> [What to do]:
In the records below, find the line containing "KROK University e-Repository (134, 2405)" and the line containing "День відкритих дверей (113, 2349)"; please repeat exactly the lines from one to the other, both included, and nothing more.

> [Material supplied]:
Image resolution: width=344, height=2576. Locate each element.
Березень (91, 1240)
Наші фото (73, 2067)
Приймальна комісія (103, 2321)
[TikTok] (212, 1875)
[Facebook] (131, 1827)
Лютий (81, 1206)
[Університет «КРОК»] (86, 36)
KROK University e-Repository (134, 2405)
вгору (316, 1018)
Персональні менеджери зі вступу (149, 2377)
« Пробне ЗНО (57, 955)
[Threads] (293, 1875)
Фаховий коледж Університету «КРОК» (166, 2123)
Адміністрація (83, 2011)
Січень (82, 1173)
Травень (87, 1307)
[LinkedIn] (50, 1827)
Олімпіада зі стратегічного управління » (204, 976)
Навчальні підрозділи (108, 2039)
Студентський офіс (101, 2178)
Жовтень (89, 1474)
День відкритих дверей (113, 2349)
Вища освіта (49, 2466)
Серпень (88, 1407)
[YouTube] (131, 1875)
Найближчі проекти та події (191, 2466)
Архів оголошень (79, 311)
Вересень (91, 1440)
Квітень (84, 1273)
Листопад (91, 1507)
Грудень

> [Solved problem]:
KROK University e-Repository (134, 2405)
вгору (316, 1018)
Персональні менеджери зі вступу (149, 2377)
« Пробне ЗНО (57, 955)
[Threads] (293, 1875)
Фаховий коледж Університету «КРОК» (166, 2123)
Адміністрація (83, 2011)
Січень (82, 1173)
Травень (87, 1307)
[LinkedIn] (50, 1827)
Олімпіада зі стратегічного управління » (204, 976)
Навчальні підрозділи (108, 2039)
Студентський офіс (101, 2178)
Жовтень (89, 1474)
День відкритих дверей (113, 2349)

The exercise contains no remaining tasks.